Upgrading Blogger to the latest version on both sites, freezing comments, making the new site easily readable again, and getting rid of any comment spam which has accumulated. And perhaps archiving all of the various sources from Daily Kos to NetSlaves to the new and old site, to one single location with a common, highly searchable interface. To me, this sounds like a good Senior or Master's Thesis project for someone in J-School, funded by a grant from someone who understands blogging. *smiles*
As for working your way through the material, after reading the above specifically recommended stuff, I suggest people start in the original site (not the new site) and using the archive links, read their way through, month by month by month.
Consider it an education in real journalism.
When you're done, you'll have the equivalent of years of study in how to write, how to think, and what it is to authentically be a progressive, not to mention a damn fine human being.
Yeah, he really was that good.
PS. There's scattered writings of Gilly's all over the place. If you find some, please... put a link and what it's to in this comment thread.

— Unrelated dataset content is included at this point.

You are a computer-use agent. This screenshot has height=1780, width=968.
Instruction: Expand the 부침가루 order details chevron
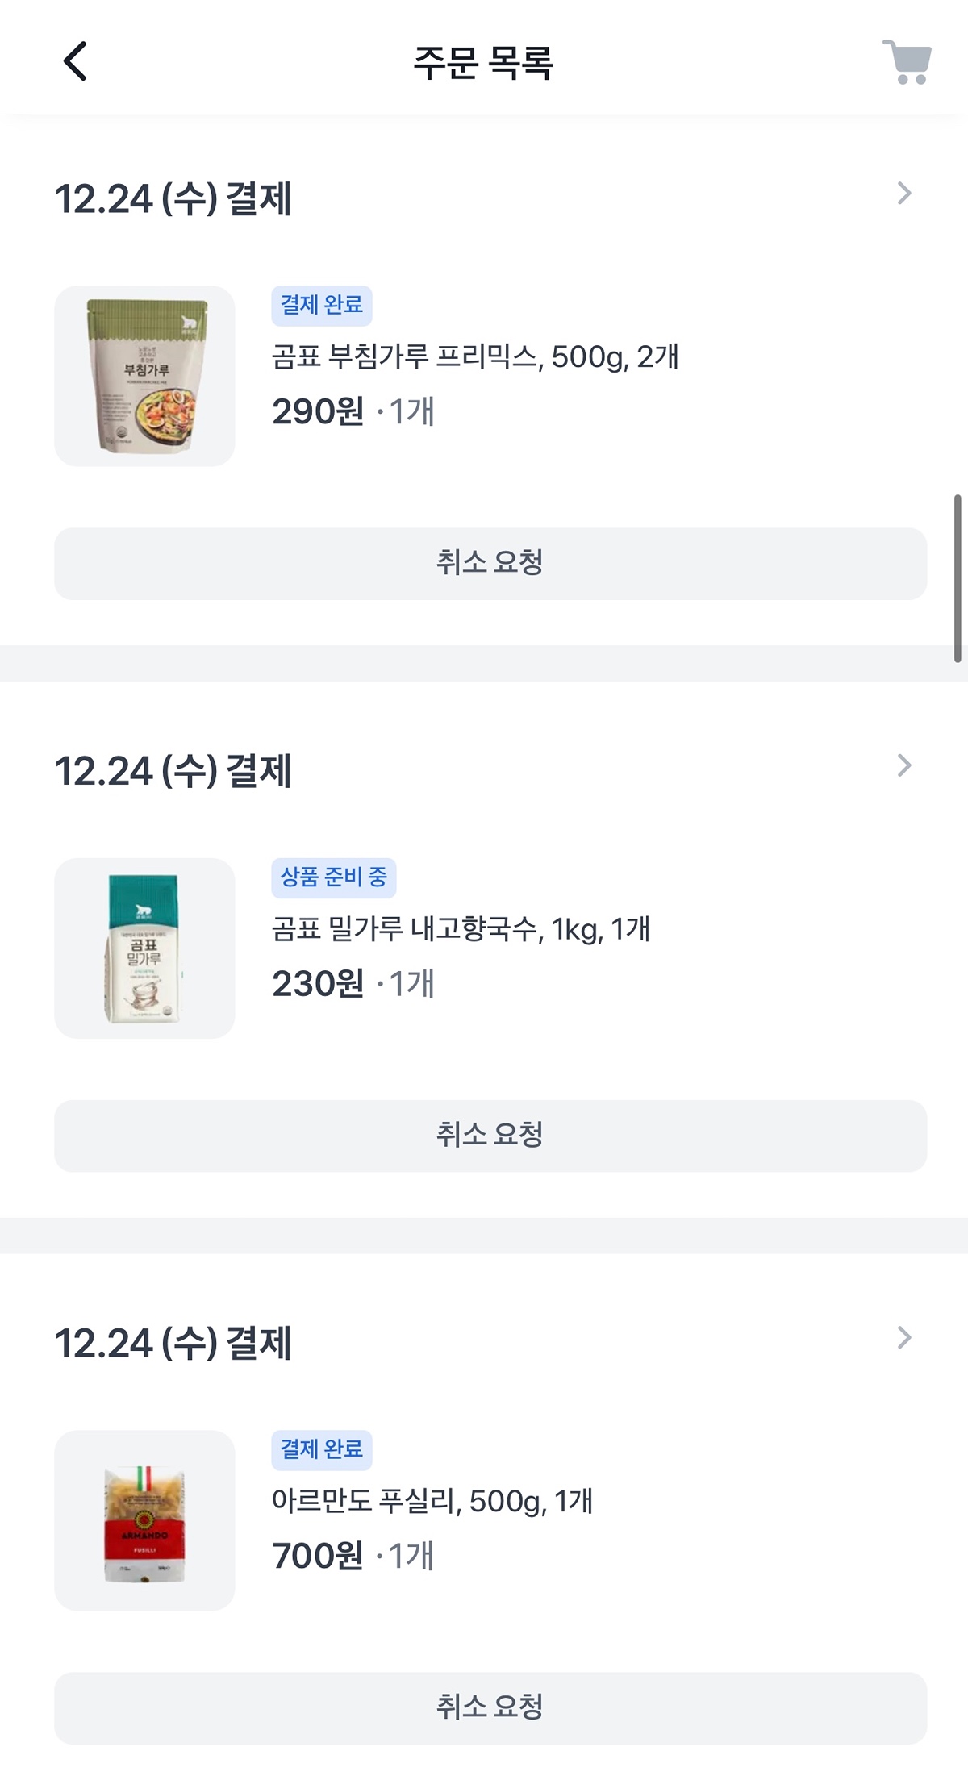point(903,194)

For example, here are two two reviews written less than two weeks before he went into the hospital.
Yes, we miss him. Always.
Update: July 5, 2008
Over at DailyKos, sardonyx has tracked down Gilly's DailyKos writings:
- Top Comments: Steve Gilliard on Daily Kos, part 1
- Top Comments: Steve Gilliard on Daily Kos, part 2
- Top Comments: Steve Gilliard on Daily Kos, part 3
- Top Comments: Steve Gilliard on Daily Kos, part 4
- Top Comments: Steve Gilliard on Daily Kos, part 5
- Steve Gilliard on Daily Kos, part 6
You may also read some (but not all) of Gilliard's DailyKos comments here.
Here are links to DailyKos pages tagged about Steve.
If you want early Steve, there's Netslaves and there's this.
Again, be certain to read Steve's masterwork, the Colonial Warfare series.
Sardonyx's terrific research at DailyKos is right up there with Steve Baldwin's ongoing research on Steve at Ghost Sites of the Web where Netslaves lives on.
Our thanks to both on a job done well, and their love and appreciation of Gilly.